(Source passage begins)

Specializes in Happily semi-retired; excited for the whole whammy.

hseih, honestly we know what the title of the thread is and we know that where you work borderline personality disorder is equated with being a manipulative drama king or queen. Part of the problem with your posts is that when you keep repeating the same information over and over, it is difficult to then respond to your new remarks. I think the idea that changing the dx's name would make a significant difference in the way these patients are perceived is at least as simplistic as the Africa idea. What is the point of thinking outside the box if there isn't also an intention of coming up with workable solutions? Are you suggesting that child abuse become a ''life without parole'' offense? In the most heinous cases, I wouldn't object to that. I do think this society is too lenient on child abusers, and having endured a short stint working in the foster care system, I have stories to prove it. As far as your management going to extremes to protect the rights of your patient, as distasteful as that may be, they are doing what they are legally mandated to do. That's the whole purpose of having ''rights''... if people are allowed to violate them, they don't mean a thing.

Specializes in icu.

i view things as simplistic because you don't have all the time in the world. you only spend so much time alive. when people make things like borderline so detailed and in depth you are wasting time or i should say you run out of time. as dr. phil mcgraw says about therapy if we can't figure this out in 2 days then one of us is a fool.

Specializes in Happily semi-retired; excited for the whole whammy.
i view things as simplistic because you don't have all the time in the world. you only spend so much time alive. when people make things like borderline so detailed and in depth you are wasting time or i should say you run out of time. as dr. phil mcgraw says about therapy if we can't figure this out in 2 days then one of us is a fool.

(Source passage ends)
(Dataset records begins)

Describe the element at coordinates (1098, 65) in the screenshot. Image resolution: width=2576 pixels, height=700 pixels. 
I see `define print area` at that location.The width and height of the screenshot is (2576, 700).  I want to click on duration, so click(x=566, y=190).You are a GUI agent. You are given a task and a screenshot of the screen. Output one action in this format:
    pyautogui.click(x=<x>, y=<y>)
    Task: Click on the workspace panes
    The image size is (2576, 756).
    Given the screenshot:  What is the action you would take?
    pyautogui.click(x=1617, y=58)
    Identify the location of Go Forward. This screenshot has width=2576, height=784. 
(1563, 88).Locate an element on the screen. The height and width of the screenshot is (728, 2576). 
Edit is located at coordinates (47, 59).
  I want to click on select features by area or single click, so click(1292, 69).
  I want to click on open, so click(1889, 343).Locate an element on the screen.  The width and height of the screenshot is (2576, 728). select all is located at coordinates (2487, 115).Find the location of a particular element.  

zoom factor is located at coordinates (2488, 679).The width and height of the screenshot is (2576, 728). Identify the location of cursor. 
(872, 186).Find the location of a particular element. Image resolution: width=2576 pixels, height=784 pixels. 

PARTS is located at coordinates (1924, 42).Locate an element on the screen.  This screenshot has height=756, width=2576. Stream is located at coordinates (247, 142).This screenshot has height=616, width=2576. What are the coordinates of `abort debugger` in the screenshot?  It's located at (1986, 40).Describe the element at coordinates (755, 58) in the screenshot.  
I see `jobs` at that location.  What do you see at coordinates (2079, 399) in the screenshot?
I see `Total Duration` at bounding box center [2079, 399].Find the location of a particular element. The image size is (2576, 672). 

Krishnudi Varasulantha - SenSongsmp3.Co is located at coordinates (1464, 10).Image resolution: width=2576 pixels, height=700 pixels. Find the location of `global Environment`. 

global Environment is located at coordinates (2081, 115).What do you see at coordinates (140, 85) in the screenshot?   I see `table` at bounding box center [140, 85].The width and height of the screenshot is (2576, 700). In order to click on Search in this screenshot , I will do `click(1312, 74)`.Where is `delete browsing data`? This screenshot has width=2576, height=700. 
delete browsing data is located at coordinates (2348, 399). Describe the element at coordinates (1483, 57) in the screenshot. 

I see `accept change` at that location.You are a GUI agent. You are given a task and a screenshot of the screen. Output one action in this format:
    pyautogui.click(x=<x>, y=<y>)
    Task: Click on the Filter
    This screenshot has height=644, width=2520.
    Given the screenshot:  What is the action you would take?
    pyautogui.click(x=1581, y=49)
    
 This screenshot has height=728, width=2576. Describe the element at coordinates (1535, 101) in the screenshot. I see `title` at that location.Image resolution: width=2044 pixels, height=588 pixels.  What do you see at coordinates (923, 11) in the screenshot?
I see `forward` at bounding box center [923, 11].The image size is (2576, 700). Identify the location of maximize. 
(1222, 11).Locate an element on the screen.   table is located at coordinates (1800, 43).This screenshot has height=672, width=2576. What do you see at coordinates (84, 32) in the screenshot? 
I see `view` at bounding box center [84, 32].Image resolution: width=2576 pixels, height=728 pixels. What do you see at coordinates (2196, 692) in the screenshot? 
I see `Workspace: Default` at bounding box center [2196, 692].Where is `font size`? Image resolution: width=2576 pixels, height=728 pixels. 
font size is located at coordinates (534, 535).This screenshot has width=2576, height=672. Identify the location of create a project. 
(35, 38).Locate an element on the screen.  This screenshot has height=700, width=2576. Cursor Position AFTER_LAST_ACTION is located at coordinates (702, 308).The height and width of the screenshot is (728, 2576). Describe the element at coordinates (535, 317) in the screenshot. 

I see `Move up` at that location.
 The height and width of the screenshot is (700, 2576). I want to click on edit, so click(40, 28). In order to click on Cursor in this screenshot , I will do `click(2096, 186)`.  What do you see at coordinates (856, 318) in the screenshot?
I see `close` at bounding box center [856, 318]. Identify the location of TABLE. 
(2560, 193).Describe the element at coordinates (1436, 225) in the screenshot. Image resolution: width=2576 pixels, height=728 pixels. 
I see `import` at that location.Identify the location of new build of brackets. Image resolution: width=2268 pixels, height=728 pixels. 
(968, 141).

(Dataset records ends)

Write what comes next in the forum thread on borderline personality disorder, starting after its last sentence.

Um, yeah, okay. I view borderline personality disorder as complex, because... it is. (edited so as not to be misunderstood...)

Specializes in Acute Care Psych, DNP Student.
i view things as simplistic because you don't have all the time in the world. you only spend so much time alive. when people make things like borderline so detailed and in depth you are wasting time or i should say you run out of time. as dr. phil mcgraw says about therapy if we can't figure this out in 2 days then one of us is a fool.

Frankly -- I think this thread is pointless now. Nobody is dropping anyone in Africa. Borderline Personality Disorder is complex. This attitude does a disservice to psych patients.

Specializes in Happily semi-retired; excited for the whole whammy.
Frankly -- I think this thread is pointless now. Nobody is dropping anyone in Africa. Borderline Personality Disorder is complex. This attitude does a disservice to psych patients.

I've got to agree. I've spent a lot of time honestly trying to understand what hseih was getting at, but that last comment was nothing less than alarming. I have to wonder now why it was necessary to start the thread in the first place, since hseih tells us the answer should have been apparent within the first 48 hours.